Assignment :: Which lines in the records below hold the word "accomplish"? Copy each of them.

Data entries
++++++

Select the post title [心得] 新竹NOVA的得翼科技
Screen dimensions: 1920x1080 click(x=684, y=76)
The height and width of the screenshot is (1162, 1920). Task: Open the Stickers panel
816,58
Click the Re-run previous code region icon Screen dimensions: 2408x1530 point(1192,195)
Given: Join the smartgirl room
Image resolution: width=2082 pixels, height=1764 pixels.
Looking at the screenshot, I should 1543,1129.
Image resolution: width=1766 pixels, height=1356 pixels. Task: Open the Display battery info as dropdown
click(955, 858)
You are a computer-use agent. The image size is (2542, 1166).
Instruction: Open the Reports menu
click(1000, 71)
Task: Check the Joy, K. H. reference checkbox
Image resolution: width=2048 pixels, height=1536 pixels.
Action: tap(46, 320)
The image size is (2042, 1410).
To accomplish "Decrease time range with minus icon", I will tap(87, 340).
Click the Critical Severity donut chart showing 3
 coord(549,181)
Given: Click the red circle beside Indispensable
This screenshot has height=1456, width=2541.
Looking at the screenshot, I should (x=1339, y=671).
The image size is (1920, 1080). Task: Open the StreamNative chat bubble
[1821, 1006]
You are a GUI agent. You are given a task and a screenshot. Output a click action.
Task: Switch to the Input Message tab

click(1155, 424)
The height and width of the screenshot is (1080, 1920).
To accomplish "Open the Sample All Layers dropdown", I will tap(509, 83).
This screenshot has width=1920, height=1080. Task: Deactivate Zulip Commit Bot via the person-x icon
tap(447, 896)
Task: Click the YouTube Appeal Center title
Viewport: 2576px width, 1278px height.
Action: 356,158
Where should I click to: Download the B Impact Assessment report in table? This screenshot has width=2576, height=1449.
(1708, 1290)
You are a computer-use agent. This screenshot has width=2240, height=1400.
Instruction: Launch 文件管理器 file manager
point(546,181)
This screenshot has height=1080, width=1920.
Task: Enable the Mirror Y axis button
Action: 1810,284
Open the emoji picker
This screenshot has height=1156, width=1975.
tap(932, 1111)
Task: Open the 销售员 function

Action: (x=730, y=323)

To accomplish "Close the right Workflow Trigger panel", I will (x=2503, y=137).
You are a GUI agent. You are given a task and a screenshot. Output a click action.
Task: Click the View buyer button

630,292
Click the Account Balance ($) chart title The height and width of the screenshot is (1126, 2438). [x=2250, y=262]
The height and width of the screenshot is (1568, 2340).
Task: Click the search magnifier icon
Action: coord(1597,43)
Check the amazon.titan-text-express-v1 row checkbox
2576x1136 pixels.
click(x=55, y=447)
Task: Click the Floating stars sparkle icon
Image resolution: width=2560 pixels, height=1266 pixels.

++++++

Exercise solution ::
To accomplish "Decrease time range with minus icon", I will tap(87, 340).
To accomplish "Open the Sample All Layers dropdown", I will tap(509, 83).
To accomplish "Close the right Workflow Trigger panel", I will (x=2503, y=137).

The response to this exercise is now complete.